DUBAI, United Arab Emirates — Iran’s foreign minister issued the most direct threat yet Wednesday against the United States after Tehran’s bloody crackdown on protesters, warning the Islamic Republic will be “firing back with everything we have if we come under renewed attack.”

The comments by Abbas Araghchi, who saw his invitation to the World Economic Forum in Davos rescinded over the killings, comes as a U.S. aircraft carrier group moves westward toward the Middle East from Asia. U.S. fighter jets and other equipment appear to be moving in the Mideast after a major U.S. military deployment in the Caribbean saw troops seize Venezuela’s Nicolás Maduro.
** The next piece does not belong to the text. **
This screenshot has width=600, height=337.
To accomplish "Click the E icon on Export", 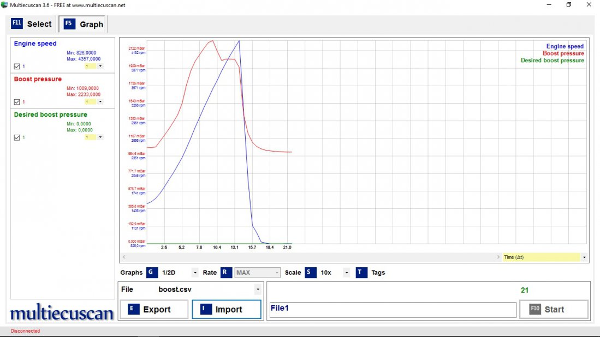I will pos(131,309).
Meanwhile, an Iranian Kurdish separatist group in Iraq claimed Iran targeted one of its bases in a drone and missile attack that killed at least one fighter. Iran did not immediately acknowledge the attack, which would be the first foreign operation Tehran has launched since the protests started in late December.
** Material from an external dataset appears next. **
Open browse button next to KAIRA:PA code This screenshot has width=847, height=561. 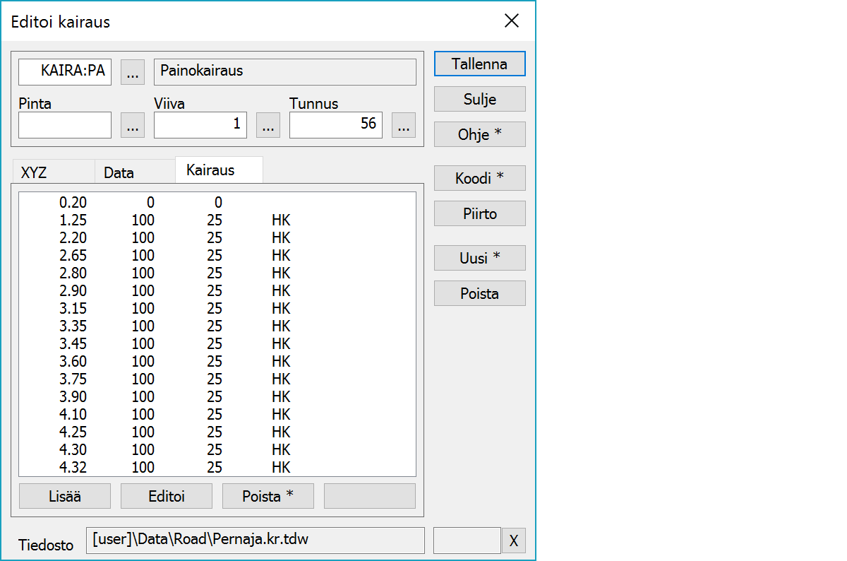point(133,71)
Araghchi makes threat in column

Araghchi made the threat in an opinion article published by The Wall Street Journal. In it, the foreign minister contended “the violent phase of the unrest lasted less than 72 hours” and sought again to blame armed demonstrators for the violence. Videos that made it out of Iran despite an internet shutdown appear to show security forces repeatedly using live fire to target apparently unarmed protesters, something unaddressed by Araghchi.

“Unlike the restraint Iran showed in June 2025, our powerful armed forces have no qualms about firing back with everything we have if we come under renewed attack,” Araghchi wrote, referring to the 12-day war launched by Israel on Iran in June. “This isn’t a threat, but a reality I feel I need to convey explicitly, because as a diplomat and a veteran, I abhor war.”

He added: “An all-out confrontation will certainly be ferocious and drag on far, far longer than the fantasy timelines that Israel and its proxies are trying to peddle to the White House. It will certainly engulf the wider region and have an impact on ordinary people around the globe.”

Araghchi’s comments likely refer to Iran’s short- and medium-range missiles. The Islamic Republic relied on ballistic missiles to target Israel in the war and left its stockpile of the shorter-range missiles unused, something that could be fired to target U.S. bases and interests in the Persian Gulf. Already, there have been some restrictions on U.S. diplomats traveling to bases in Kuwait and Qatar.

Mideast nations, particularly diplomats from Gulf Arab countries, had lobbied President Trump not to attack after he threatened to act in response to the killing of demonstrators. Last week, Iran shut its airspace, likely in anticipation of a strike.

The USS Abraham Lincoln, which had been in the South China Sea in recent days, had passed through the Strait of Malacca, a key waterway connecting the sea and Indian Ocean, by Tuesday, ship-tracking data showed.

A U.S. Navy official, speaking on condition of anonymity, said the aircraft carrier and three accompanying destroyers were heading west.

While naval and other defense officials stopped short of saying the carrier strike group was headed to the Middle East, its current heading and location in the Indian Ocean means it is only days away from moving into the region. Meanwhile, U.S. military images released in recent days showed F-15E Strike Eagles arriving in the Mideast and forces in the region moving a HIMARS missile system, the type used with great success by Ukraine after Russia’s full-scale invasion in the country in 2022.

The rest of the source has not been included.